** Opening DATA SECTION block **

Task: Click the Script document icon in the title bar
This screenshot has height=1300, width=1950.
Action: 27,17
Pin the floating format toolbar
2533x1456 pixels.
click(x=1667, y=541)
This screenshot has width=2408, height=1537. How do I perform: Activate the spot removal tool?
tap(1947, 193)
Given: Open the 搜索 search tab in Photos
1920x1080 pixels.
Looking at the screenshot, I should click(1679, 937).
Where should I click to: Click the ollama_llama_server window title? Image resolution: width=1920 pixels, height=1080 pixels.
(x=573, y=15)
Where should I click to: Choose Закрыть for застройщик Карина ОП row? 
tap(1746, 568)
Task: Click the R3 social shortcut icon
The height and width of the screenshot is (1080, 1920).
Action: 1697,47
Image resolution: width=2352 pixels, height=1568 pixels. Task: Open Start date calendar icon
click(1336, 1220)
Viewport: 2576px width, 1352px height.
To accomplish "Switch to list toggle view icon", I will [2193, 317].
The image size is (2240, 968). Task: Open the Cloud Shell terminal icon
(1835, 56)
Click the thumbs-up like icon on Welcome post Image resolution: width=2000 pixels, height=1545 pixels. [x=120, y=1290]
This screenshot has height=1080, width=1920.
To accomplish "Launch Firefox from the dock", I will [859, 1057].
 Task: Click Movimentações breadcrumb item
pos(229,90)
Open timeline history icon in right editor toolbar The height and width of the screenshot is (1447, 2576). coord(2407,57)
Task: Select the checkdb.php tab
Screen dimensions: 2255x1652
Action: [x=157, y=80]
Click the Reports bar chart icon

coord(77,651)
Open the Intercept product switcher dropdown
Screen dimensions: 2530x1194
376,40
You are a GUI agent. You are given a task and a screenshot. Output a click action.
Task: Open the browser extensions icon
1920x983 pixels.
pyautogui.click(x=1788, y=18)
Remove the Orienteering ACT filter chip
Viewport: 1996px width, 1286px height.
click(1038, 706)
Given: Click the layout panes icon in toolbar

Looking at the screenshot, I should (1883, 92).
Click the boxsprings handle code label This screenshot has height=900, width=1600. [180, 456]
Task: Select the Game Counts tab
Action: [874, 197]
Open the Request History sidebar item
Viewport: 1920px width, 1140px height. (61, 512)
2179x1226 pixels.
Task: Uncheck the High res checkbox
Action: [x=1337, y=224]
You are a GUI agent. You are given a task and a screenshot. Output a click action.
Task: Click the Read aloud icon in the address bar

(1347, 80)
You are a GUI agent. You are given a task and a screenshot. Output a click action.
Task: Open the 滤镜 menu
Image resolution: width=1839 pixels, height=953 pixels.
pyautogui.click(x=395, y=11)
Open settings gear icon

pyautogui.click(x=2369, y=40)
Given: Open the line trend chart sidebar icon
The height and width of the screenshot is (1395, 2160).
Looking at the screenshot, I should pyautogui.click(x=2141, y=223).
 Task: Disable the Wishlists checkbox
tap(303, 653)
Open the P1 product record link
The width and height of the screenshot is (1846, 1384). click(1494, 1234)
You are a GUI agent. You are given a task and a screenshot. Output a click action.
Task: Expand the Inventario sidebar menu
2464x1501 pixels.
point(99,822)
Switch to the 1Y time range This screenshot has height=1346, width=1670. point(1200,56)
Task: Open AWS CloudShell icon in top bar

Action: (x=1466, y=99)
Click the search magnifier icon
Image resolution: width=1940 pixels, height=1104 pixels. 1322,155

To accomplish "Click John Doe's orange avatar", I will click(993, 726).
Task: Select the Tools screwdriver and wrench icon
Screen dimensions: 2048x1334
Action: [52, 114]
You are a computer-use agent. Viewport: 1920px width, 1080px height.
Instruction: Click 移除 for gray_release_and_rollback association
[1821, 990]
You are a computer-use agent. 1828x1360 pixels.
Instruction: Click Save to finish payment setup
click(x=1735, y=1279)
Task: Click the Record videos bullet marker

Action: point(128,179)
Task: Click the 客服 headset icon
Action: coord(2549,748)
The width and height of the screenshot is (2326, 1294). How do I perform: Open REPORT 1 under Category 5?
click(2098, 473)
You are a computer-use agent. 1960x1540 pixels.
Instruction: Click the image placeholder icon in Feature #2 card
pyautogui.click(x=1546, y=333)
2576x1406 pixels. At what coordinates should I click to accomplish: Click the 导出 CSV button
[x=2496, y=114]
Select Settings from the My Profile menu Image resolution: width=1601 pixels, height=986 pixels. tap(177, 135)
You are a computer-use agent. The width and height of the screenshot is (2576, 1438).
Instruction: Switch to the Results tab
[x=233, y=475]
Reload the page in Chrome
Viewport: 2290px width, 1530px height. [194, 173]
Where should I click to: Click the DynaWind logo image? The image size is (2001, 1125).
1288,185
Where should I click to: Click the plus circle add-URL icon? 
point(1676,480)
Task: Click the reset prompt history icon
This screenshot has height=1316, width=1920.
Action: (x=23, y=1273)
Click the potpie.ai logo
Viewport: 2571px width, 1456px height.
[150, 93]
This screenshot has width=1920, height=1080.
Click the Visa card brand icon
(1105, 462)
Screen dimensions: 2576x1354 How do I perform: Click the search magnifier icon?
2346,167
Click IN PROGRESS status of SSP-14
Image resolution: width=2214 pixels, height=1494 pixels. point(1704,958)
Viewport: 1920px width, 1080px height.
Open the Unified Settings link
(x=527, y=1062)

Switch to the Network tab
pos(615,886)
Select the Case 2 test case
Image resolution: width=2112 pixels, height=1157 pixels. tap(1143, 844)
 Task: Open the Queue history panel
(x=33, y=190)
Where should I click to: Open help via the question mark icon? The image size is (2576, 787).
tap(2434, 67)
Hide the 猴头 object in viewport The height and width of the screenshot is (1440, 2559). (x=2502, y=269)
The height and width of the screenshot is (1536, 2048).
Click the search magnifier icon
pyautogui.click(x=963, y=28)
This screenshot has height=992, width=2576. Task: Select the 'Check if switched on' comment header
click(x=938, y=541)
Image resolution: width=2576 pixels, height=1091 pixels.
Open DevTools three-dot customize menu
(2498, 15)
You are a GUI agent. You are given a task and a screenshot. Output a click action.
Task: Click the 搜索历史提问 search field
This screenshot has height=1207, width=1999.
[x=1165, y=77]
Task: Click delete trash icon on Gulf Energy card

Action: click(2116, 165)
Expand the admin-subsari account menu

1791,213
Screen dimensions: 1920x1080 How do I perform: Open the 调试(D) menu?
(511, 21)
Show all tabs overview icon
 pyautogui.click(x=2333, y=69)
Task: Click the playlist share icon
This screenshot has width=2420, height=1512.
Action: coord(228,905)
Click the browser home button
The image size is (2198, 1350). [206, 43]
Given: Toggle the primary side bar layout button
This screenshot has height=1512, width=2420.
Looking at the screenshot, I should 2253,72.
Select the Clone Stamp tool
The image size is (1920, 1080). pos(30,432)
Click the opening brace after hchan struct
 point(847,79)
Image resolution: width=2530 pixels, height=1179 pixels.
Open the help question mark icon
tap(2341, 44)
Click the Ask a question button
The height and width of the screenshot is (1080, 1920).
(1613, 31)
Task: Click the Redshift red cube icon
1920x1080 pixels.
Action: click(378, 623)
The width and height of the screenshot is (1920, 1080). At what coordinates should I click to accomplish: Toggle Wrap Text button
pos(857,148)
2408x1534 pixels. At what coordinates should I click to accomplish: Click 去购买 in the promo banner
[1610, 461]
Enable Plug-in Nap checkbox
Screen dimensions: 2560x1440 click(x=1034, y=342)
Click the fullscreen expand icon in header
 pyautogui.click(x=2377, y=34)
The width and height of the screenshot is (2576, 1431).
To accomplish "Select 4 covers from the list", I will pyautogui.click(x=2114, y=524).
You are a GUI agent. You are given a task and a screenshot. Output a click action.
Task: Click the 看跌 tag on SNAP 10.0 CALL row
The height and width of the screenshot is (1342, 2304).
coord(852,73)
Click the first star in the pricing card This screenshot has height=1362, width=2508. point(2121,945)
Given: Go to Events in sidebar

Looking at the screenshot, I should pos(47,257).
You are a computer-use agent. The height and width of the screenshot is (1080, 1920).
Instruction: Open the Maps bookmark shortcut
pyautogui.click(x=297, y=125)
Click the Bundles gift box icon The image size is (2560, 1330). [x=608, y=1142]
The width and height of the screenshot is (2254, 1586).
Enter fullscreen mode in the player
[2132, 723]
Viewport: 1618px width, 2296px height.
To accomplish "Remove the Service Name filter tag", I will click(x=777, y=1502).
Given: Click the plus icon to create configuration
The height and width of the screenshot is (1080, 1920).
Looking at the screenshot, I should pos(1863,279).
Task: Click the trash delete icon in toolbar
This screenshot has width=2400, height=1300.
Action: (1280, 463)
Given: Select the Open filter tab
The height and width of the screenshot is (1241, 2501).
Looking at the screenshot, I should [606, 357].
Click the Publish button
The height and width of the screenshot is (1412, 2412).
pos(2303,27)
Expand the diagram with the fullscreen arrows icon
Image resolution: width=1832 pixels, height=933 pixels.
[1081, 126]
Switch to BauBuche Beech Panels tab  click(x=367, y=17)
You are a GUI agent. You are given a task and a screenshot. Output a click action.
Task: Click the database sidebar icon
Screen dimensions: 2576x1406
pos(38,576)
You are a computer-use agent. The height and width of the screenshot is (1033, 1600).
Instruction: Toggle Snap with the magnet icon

** Closing DATA SECTION block **

YOUR INSTRUCTIONS: In the entries above, identify each line that includes the string "computer", then copy it.

THE COMPLETED TASK:
You are a computer-use agent. Viewport: 1920px width, 1080px height.
You are a computer-use agent. 1828x1360 pixels.
You are a computer-use agent. 1960x1540 pixels.
You are a computer-use agent. The width and height of the screenshot is (2576, 1438).
You are a computer-use agent. The height and width of the screenshot is (1080, 1920).
You are a computer-use agent. The height and width of the screenshot is (1033, 1600).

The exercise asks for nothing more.